_Work task_. Give back the line in the listing below that contains "REVISTA (194, 34)" and all remaining lines, retyped exactly, through the last line.

--*--

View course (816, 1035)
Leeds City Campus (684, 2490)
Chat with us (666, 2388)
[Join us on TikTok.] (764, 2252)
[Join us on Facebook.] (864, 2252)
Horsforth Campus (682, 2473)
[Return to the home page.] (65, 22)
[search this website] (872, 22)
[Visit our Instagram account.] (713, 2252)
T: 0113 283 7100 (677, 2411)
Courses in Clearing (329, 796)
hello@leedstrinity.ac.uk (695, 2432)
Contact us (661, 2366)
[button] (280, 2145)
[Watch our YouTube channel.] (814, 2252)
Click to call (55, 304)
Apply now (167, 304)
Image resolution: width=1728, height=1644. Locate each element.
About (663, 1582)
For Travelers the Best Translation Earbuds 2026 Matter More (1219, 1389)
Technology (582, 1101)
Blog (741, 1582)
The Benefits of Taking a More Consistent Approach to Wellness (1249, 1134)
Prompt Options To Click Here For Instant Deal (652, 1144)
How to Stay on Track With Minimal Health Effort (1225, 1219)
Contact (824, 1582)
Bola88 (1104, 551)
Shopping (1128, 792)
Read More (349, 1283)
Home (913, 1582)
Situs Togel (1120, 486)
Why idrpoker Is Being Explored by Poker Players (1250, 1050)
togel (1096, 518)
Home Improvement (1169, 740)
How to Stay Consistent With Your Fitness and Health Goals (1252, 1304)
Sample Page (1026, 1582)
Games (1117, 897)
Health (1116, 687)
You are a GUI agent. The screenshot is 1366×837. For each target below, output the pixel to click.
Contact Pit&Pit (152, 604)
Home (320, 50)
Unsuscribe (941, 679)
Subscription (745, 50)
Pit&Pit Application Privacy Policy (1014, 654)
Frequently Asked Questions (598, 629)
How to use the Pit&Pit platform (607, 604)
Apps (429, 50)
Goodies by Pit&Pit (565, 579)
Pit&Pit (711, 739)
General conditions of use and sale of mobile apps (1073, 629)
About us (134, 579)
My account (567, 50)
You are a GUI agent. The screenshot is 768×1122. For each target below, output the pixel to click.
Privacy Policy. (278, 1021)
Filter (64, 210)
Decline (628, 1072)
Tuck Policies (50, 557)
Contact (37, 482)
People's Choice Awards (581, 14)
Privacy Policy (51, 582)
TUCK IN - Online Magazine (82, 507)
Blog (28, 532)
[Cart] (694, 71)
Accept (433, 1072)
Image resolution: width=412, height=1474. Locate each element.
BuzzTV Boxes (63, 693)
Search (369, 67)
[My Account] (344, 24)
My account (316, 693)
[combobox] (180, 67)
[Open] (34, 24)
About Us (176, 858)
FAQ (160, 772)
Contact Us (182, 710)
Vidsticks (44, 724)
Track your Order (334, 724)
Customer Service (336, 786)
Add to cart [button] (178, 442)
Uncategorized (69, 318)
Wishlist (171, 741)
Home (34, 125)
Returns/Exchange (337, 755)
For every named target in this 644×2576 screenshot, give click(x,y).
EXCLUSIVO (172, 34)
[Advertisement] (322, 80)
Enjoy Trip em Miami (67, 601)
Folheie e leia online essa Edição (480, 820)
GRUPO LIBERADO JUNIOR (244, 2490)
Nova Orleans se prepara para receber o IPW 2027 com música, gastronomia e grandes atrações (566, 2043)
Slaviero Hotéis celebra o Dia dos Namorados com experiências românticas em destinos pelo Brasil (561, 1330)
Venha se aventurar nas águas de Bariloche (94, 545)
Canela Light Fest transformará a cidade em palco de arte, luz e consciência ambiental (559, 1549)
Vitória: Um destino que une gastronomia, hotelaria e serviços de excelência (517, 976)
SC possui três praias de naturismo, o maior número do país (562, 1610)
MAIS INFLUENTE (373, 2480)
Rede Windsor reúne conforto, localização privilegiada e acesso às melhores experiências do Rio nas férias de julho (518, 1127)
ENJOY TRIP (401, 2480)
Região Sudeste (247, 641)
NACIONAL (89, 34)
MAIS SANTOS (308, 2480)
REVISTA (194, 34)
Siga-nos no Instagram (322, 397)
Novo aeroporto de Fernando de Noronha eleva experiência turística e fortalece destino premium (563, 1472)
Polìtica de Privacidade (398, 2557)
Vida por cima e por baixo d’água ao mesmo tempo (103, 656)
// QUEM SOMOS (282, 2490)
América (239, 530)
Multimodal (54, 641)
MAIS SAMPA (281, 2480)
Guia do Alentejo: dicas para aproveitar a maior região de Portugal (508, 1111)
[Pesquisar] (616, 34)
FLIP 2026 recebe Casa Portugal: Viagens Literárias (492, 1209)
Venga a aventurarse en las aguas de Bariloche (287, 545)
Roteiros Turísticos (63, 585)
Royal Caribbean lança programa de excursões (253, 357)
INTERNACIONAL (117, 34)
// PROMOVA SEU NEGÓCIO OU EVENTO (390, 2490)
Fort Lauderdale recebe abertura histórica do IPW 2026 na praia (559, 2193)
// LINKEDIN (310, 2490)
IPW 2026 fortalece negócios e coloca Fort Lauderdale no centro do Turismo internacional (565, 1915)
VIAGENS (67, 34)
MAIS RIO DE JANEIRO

--*--

_Answer section_.
REVISTA (194, 34)
Siga-nos no Instagram (322, 397)
Novo aeroporto de Fernando de Noronha eleva experiência turística e fortalece destino premium (563, 1472)
Polìtica de Privacidade (398, 2557)
Vida por cima e por baixo d’água ao mesmo tempo (103, 656)
// QUEM SOMOS (282, 2490)
América (239, 530)
Multimodal (54, 641)
MAIS SAMPA (281, 2480)
Guia do Alentejo: dicas para aproveitar a maior região de Portugal (508, 1111)
[Pesquisar] (616, 34)
FLIP 2026 recebe Casa Portugal: Viagens Literárias (492, 1209)
Venga a aventurarse en las aguas de Bariloche (287, 545)
Roteiros Turísticos (63, 585)
Royal Caribbean lança programa de excursões (253, 357)
INTERNACIONAL (117, 34)
// PROMOVA SEU NEGÓCIO OU EVENTO (390, 2490)
Fort Lauderdale recebe abertura histórica do IPW 2026 na praia (559, 2193)
// LINKEDIN (310, 2490)
IPW 2026 fortalece negócios e coloca Fort Lauderdale no centro do Turismo internacional (565, 1915)
VIAGENS (67, 34)
MAIS RIO DE JANEIRO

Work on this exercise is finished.